## Activity
Word by word and line by line, write out all of the records.

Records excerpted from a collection
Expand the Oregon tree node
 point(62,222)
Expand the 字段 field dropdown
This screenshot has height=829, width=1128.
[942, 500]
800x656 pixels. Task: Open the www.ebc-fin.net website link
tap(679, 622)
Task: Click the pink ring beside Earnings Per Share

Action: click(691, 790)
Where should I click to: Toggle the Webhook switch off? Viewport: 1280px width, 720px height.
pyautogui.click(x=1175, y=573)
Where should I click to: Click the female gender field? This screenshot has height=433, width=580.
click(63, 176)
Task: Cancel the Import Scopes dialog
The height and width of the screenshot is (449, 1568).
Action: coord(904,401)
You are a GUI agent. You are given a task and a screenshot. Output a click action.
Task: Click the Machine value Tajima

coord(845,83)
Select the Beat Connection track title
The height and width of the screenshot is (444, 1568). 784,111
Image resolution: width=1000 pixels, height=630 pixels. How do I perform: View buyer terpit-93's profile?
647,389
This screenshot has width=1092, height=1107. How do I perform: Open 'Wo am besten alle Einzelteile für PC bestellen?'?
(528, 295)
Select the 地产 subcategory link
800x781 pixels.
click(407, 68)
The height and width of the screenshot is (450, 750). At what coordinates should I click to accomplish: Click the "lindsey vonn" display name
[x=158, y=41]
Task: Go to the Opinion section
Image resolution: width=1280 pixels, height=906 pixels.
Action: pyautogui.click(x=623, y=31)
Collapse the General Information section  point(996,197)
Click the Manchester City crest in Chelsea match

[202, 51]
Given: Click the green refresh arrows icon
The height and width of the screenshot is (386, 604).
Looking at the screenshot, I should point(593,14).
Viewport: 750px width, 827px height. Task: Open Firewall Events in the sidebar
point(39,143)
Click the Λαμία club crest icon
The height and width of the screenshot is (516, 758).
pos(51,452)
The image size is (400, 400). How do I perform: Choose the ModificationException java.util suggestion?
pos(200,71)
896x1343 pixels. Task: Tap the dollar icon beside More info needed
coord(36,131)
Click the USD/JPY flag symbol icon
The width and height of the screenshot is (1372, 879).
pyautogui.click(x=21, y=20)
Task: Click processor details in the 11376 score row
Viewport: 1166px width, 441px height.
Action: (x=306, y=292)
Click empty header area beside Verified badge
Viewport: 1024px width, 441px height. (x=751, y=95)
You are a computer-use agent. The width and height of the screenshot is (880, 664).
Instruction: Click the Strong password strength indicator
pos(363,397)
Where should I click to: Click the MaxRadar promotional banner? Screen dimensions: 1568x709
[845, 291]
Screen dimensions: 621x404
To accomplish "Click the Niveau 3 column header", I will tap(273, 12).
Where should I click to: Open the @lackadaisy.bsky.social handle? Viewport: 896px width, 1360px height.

## Answer to the problem
Expand the Oregon tree node
 point(62,222)
Expand the 字段 field dropdown
This screenshot has height=829, width=1128.
[942, 500]
800x656 pixels. Task: Open the www.ebc-fin.net website link
tap(679, 622)
Task: Click the pink ring beside Earnings Per Share

Action: click(691, 790)
Where should I click to: Toggle the Webhook switch off? Viewport: 1280px width, 720px height.
pyautogui.click(x=1175, y=573)
Where should I click to: Click the female gender field? This screenshot has height=433, width=580.
click(63, 176)
Task: Cancel the Import Scopes dialog
The height and width of the screenshot is (449, 1568).
Action: coord(904,401)
You are a GUI agent. You are given a task and a screenshot. Output a click action.
Task: Click the Machine value Tajima

coord(845,83)
Select the Beat Connection track title
The height and width of the screenshot is (444, 1568). 784,111
Image resolution: width=1000 pixels, height=630 pixels. How do I perform: View buyer terpit-93's profile?
647,389
This screenshot has width=1092, height=1107. How do I perform: Open 'Wo am besten alle Einzelteile für PC bestellen?'?
(528, 295)
Select the 地产 subcategory link
800x781 pixels.
click(407, 68)
The height and width of the screenshot is (450, 750). At what coordinates should I click to accomplish: Click the "lindsey vonn" display name
[x=158, y=41]
Task: Go to the Opinion section
Image resolution: width=1280 pixels, height=906 pixels.
Action: pyautogui.click(x=623, y=31)
Collapse the General Information section  point(996,197)
Click the Manchester City crest in Chelsea match

[202, 51]
Given: Click the green refresh arrows icon
The height and width of the screenshot is (386, 604).
Looking at the screenshot, I should point(593,14).
Viewport: 750px width, 827px height. Task: Open Firewall Events in the sidebar
point(39,143)
Click the Λαμία club crest icon
The height and width of the screenshot is (516, 758).
pos(51,452)
The image size is (400, 400). How do I perform: Choose the ModificationException java.util suggestion?
pos(200,71)
896x1343 pixels. Task: Tap the dollar icon beside More info needed
coord(36,131)
Click the USD/JPY flag symbol icon
The width and height of the screenshot is (1372, 879).
pyautogui.click(x=21, y=20)
Task: Click processor details in the 11376 score row
Viewport: 1166px width, 441px height.
Action: (x=306, y=292)
Click empty header area beside Verified badge
Viewport: 1024px width, 441px height. (x=751, y=95)
You are a computer-use agent. The width and height of the screenshot is (880, 664).
Instruction: Click the Strong password strength indicator
pos(363,397)
Where should I click to: Click the MaxRadar promotional banner? Screen dimensions: 1568x709
[845, 291]
Screen dimensions: 621x404
To accomplish "Click the Niveau 3 column header", I will tap(273, 12).
Where should I click to: Open the @lackadaisy.bsky.social handle? Viewport: 896px width, 1360px height.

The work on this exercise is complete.